They say that in love and in war anything goes, because this is a love story in the middle of a war:that of the British Horace Greasley and the German Rosa Rauchbach during World War II.
On Christmas 1918, two twins were born in a small English country town, Ibstock (in the county of Leicestershire, United Kingdom). Harold and Horace , which was their name, decided to stay in their hometown to help their parents on the family farm. Horace, when he could, also worked a few hours in the town's barbershop and there he found out that Germany had invaded Czechoslovakia... Everything in his life changed. In the face of subsequent moves by Germany, the British Parliament in 1939 passed the Military Training Act which required all men between the ages of eighteen and forty - the brothers were twenty-one - to undergo basic military training for six months in order to then move to active reserve. They didn't even have time to finish the training, after seven weeks they were assigned to the 2nd Company of the 5th Leicestershire Battalion and sent to France as part of the British Expeditionary Force or BEF (British Expeditionary Force) to stop the German offensive. Although initially the BEF had some success, they could do nothing against the might of the German panzers. In May 1940, the commanding officer, Lord Gord , ordered a retreat to Dunkirk to evacuate what was left of the BEF. Nothing more was heard of Harold and Horace… his adventure begins here .
Horace Greasley
On May 25, Horace was captured at Carvin, south of Lille. He and the rest of the prisoners had to walk for ten weeks at forced marches through France and Belgium until they reached Clervaux (Luxembourg). Those who survived were put on a train, and after a journey of several days in subhuman conditions they arrived at the Stalag XXI-D prison camp. in Silesia (Poland). They were days of work from sunrise to sunset, accompanied by some beatings, little food and having to share a bed with lice and rats. When the winter of 1941 ended, the survivors were transferred to another camp in Lamsdorf (Poland), which had nothing to do with the previous one. Although they had to work for ten hours in a marble quarry, they could take hot showers, receive several meals a day, and sleep on what could be called a bed. Herr Rauchbach , the owner of the business, knew that work in the quarry depended on the physical condition of the prisoners being acceptable, so he tried to ensure a minimum of conditions. Pink , her seventeen-year-old daughter, worked in the fields as an interpreter. Horace fell in love with her as soon as he saw her, but, logically, in her state he knew that she would never notice him. From that moment on, he set out, to the best of his ability, to recover the image of what he was:a twenty-three-year-old young man. After several weeks, and already looking better, they began to fool around… and from fooling around to furtive encounters. When they had been in a relationship for a year and the meetings were already daily, Horace was transferred to a camp in Freiwaldau, near Auschwitz, about forty kilometers away from his beloved. That seemed like the end... but no.
Horace and Rosa
The field conditions were very similar to the one in Lamsdorf, but without Rosa . Horace had to see her again. Exercising his old profession as a hairdresser, he gained the trust of the Germans and had a certain freedom of movement that allowed him to know the security of the camp in detail. When he had prepared an escape plan, and thanks to other prisoners working outside, he was able to contact Rosa de la Rosa to meet her in the woods behind the quarry. When the day of the escape arrived, and with the complicity of his companions in the field and those who transported the merchandise, he fled and managed to reunite with Rosa. After the corresponding hugs, kisses, tears... and whatever else happened, Rosa told her that she had to escape, but where? The closest place he could feel safe was Sweden—a neutral country—four hundred and twenty kilometers away. They forgot about that subject and decided that Horace would run away from her when he could to go see her… and so they did. In the following appointments, and to the joy of the companions who helped her escape every night, Rosa brought fruits, vegetables and even a radio that allowed them to know the course of the war day by day. For two and a half years they maintained more than two hundred citations .

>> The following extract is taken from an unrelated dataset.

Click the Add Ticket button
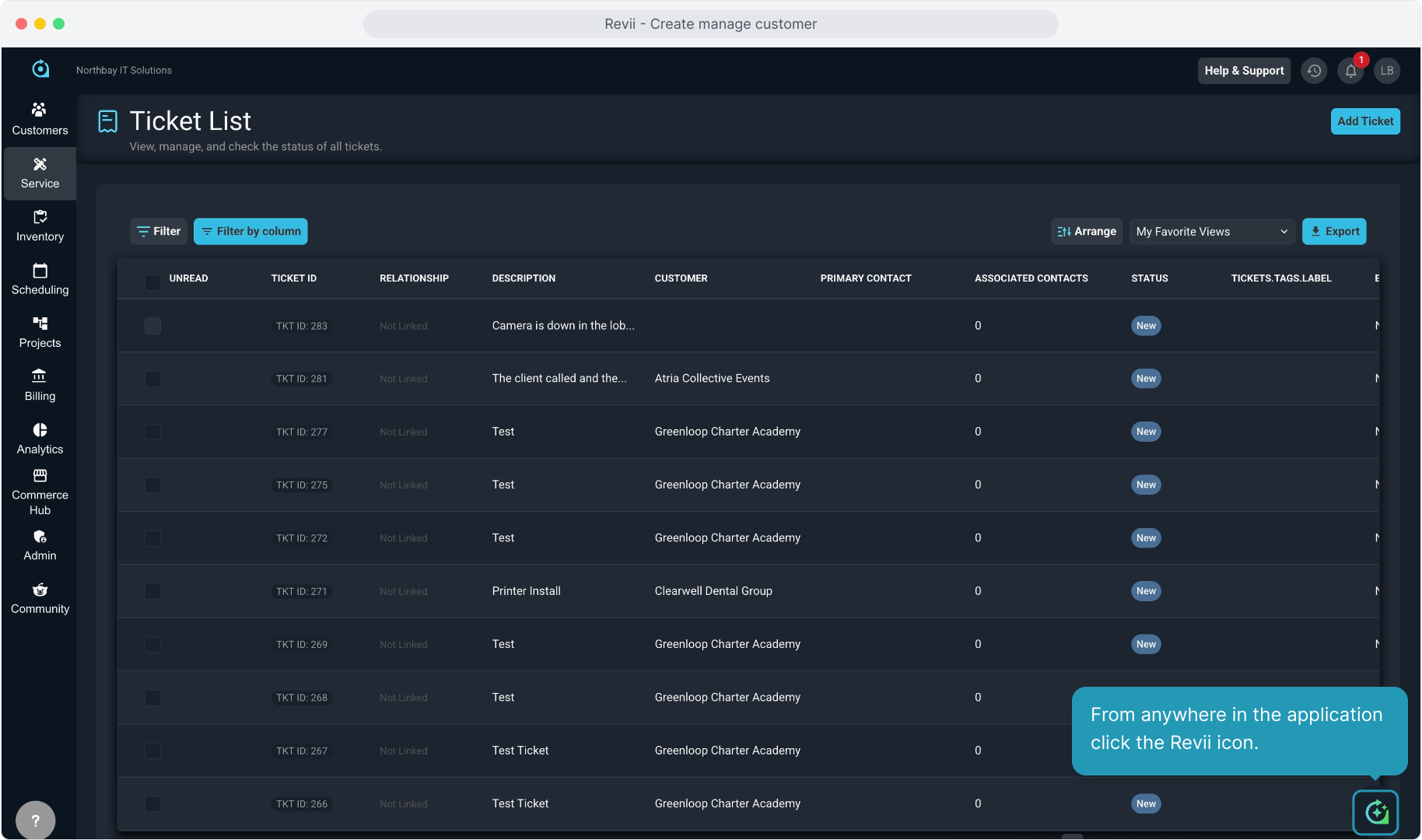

On May 24, 1945, the camp prisoners were released and Horace, unable to meet Rosa, repatriated to the United Kingdom. He returned to Leicestershire and for a time they continued to correspond and prepare for their reunion until Rosa stopped writing... she passed away while she was giving birth to Horace's stillborn child . Horace remade his life and set up a hairdressing salon, a little later a transport company in which he met what would be his wife. They got married and in 1988 they moved to Alicante (Spain).
Horace in Alicante
In 2008 the book Do the birds still sing in Hell? was published. (Are the birds still singing in hell?) Where Horace recounts his hardships and his love story. What Horace won't be able to see—he passed away in 2009 at the age of ninety-one—is the movie… Silverline Productions bought the rights to the book to adapt it to the cinema and the producer Stratton Leopold is already with the preparations. It is rumored that the role of Horace could be played by Robert Pattinson.